Rapid automatic clean-up toolkit for large corrupted tidal datasets
- Vamsi Krishna Sridharan
Vamsi Krishna Sridharan
University of California Santa Cruz
Corresponding Author:vamsi.sridharan@noaa.gov
Author ProfileAbstract
Tides are critical to coastal and oceanic processes. While tidal data
are available readily, they are often corrupted by various sources of
error. An automated, fast MATLAB toolbox is developed to clean-up tidal
timeseries data from estuarine and oceanic locations corrupted by
errors. This toolbox will immensely speed up delivery of
quality-controlled tidal data. It will also reduce errors in quality
control, which typically involves several manual tasks. The toolbox
corrects poorly interpolated and noisy data, erroneous outliers, and
instrumentation bias such as spurious jumps, drifts, spikes, and
modulations in the true signal. Signal clean-up involves multiple
stages. First, thresholds are imposed on higher order temporal
derivatives of the signal to remove gross interpolations and noise
saturated signal chunks, followed by a moving median threshold to remove
outliers. Then the surviving signal is filtered into tidal, subtidal and
long-period components, and the long-period component is subject to a
maximal overlap discrete wavelet transformation, in which the transform
coefficients corresponding to multi-scale edge features are removed.
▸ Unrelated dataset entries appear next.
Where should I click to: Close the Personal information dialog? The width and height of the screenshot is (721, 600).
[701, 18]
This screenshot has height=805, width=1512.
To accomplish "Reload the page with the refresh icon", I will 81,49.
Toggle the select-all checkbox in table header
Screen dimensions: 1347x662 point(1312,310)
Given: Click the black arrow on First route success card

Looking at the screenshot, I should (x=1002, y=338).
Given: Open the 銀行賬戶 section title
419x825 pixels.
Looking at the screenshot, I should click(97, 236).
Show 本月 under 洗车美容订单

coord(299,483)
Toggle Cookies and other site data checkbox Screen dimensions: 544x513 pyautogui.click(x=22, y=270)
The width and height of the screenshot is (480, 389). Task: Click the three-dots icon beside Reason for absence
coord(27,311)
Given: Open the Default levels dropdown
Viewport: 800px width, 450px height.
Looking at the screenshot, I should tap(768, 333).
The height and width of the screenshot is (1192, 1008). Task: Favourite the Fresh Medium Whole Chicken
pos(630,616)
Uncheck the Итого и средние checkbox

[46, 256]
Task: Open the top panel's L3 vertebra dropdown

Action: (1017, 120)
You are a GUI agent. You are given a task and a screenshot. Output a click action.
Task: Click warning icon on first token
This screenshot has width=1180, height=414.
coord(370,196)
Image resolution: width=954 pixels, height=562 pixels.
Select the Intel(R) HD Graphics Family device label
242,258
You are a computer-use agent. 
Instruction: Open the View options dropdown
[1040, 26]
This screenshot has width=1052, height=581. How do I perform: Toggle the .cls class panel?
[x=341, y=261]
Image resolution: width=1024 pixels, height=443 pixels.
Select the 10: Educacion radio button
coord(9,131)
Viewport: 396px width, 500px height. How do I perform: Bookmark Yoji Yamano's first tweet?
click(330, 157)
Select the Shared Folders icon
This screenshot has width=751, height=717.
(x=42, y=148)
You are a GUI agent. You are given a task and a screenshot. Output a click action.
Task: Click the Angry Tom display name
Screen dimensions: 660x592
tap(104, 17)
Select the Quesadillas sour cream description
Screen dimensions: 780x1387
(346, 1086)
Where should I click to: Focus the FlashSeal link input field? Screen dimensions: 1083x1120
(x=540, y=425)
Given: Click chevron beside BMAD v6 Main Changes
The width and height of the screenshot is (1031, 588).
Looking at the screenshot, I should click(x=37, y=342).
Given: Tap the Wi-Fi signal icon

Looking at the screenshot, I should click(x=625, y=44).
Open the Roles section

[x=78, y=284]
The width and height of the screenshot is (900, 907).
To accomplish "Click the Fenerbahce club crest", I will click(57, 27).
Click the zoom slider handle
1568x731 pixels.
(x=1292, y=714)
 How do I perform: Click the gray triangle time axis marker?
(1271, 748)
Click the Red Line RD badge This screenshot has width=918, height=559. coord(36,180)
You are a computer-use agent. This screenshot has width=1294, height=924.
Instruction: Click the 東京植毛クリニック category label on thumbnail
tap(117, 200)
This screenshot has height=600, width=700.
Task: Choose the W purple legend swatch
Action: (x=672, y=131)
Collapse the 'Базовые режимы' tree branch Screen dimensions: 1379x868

Subsequently, local information in the subtidal and tidal components is
compared relative to the whole signal to correct spurious amplitude
modulations and sudden biases. Consequently, these components are added
to recover the uncorrupted signal, and large data gaps are filled with
short term harmonic reconstruction. For estuarine locations, the
correlation in the spectrogram between two nearby stations is initially
used to quantify and remove river influence in the signal. Applications
to datasets at multiple global locations demonstrate the value of the
toolbox.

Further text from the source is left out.